Nos últimos 10 anos, seis empresas entregaram as linhas ou fecharam as portas. A crise do sistema regular de transporte de passageiros entre os municípios potiguares, afirmam os empresários do setor, decorre da atuação desenfreada dos clandestinos, principalmente dos “loteiros”, que fornecem o serviço de transporte de forma irregular e, não raro, com riscos iminentes aos seus usuários por burlarem a fiscalização dos órgãos competentes.
Segundo o presidente da Federação de Transportes de Passageiros do Nordeste (Fetronor), Eudo Laranjeiras, a clandestinidade tem empurrado as empresas do setor para a falência. Nos últimos 10 anos, a frota de ônibus foi reduzida de 600 para 320 veículos em circulação. Deste total, 200 atendem a Região Metropolitana de Natal. São onze empresas prestando serviço para 71 cidades de todo o Rio Grande do Norte.
Para efeitos de comparação, de acordo com dados da Associação dos Proprietários e Condutores de Transporte Alternativo Complementar do Rio Grande do Norte (ATAC), o número de veículos clandestinos – também chamados de “loteiros” – trafegando pelas estradas potiguares já supera a marca dos cinco mil. Desta forma, a proporção é de 15 clandestinos para cada ônibus.
A competição desenfreada e a ausência de fiscalização pública, segundo Eudo Laranjeiras, causaram o desemprego dois mil trabalhadores nesta década. “O transporte público não é uma prioridade para o governo estadual. Nós seguimos regras; os clandestinos, não”, afirma ele, reclamando da atuação do Departamento de Estradas e Rodagens do RN (DER).
A Fetronor contabiliza que as empresas Oeste, Queiroz e Melo, Brandão, Transul e Unidas fecharam as portas nos últimos anos. Mais de 100 mil pessoas ficaram sem o benefício do transporte público. “A crise das empresas de ônibus tomou forma com o uso ilegal de veículos particulares para o transporte ilegal de passageiros”.
Ele lembra que quando uma linha de ônibus se encerra, o preço do trajeto é reajustado. “Numa das linhas para Genipabu, por exemplo, o ônibus custava R$ 3,00 em 2011. A empresa deixou de atuar e os clandestinos passaram a cobra R$ 10. Qual a vantagem para o usuário?”, indagou.
Laranjeiras argumenta ainda que os clandestinos não seguem as regras estipuladas para o transporte de passageiros. Os loteiros não têm rotas pré-determinadas, horários fixos e nem mesmo cumprem com as leis de gratuidade ou meia-passagem.

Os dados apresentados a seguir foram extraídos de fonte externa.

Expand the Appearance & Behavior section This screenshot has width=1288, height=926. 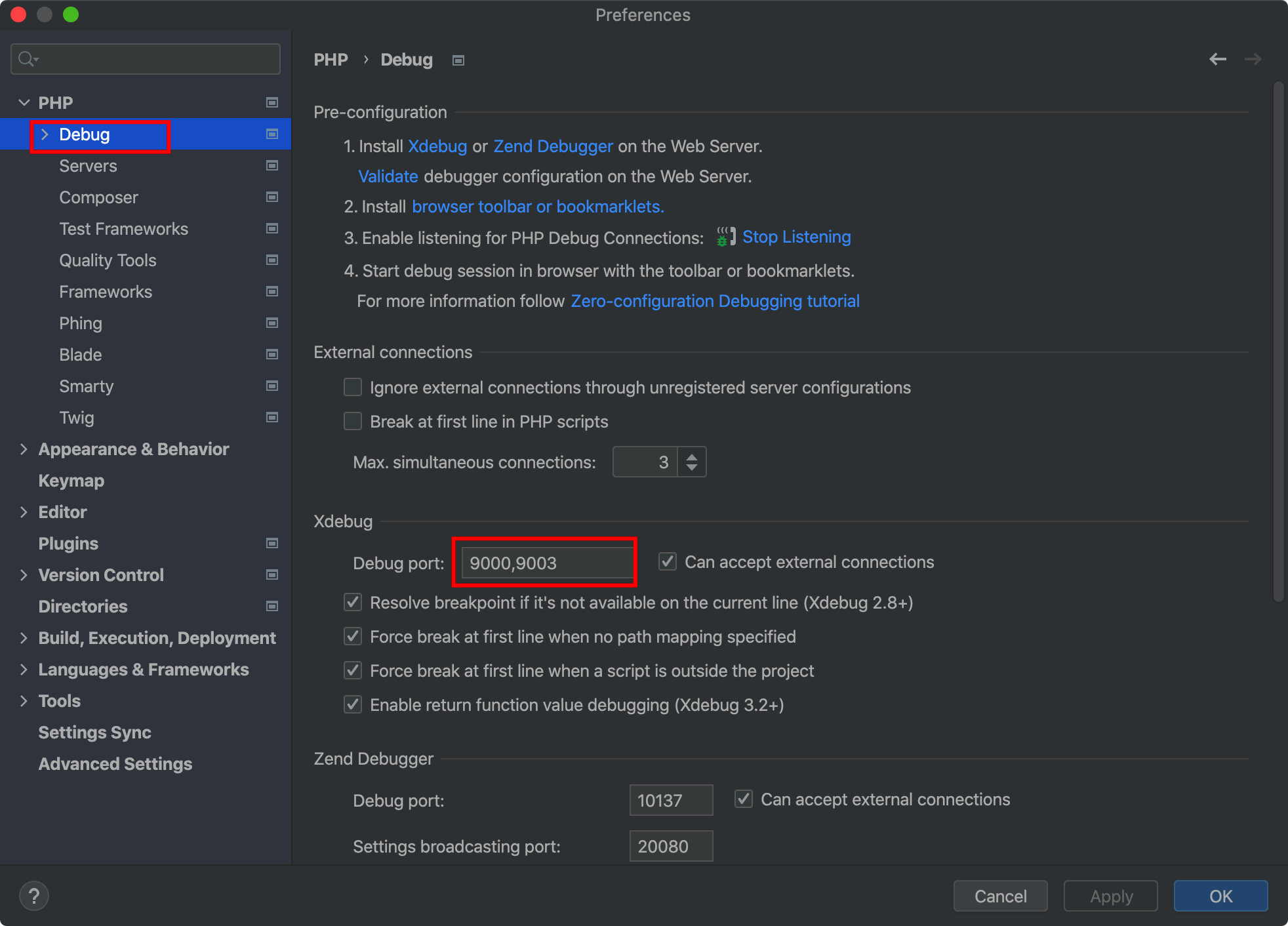click(24, 449)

“A concorrência é desleal porque os clandestinos não cumprem o que está na lei e as empresas regulamentadas arcam com os prejuízos. O clandestino só roda se tiver passageiro pagante. A passagem não é regulamentada; o preço é definido na hora do embarque. O transporte irregular não beneficia ao estudante, idoso, deficiente e não faz horários alternativos, como os que as empresas são obrigadas a fazer”, justificou.
Segurança: Presidente da empresa Trampolim da Vitória, que atua nos municípios de Parnamirim, Macaíba e São Gonçalo do Amarante, Eudo Laranjeiras também questiona a segurança do serviço prestado pelos clandestinos. “A última morte envolvendo um ônibus intermunicipal foi há mais de 15 anos”, ressaltou.
Nos últimos 12 meses, segundo a Polícia Rodoviária Federal (PRF), dois acidentes estão correlacionados ao transporte clandestino. As nove mortes de Ceará-Mirim, na segunda-feira passada, podem ser somados aos três mortos num outro acidente ocorrido em novembro de 2012.
Outro fato sobre a insegurança no trânsito é que o motorista responsável pelo último acidente, Francisco Cosme do Nascimento, 41, não tinha carteira de habilitação. Ele foi uma das vítimas da tragédia. No dia 5 de fevereiro, o motorista havia sido autuado por embriaguez ao volante. Ele estava com a habilitação vencida desde outubro passado.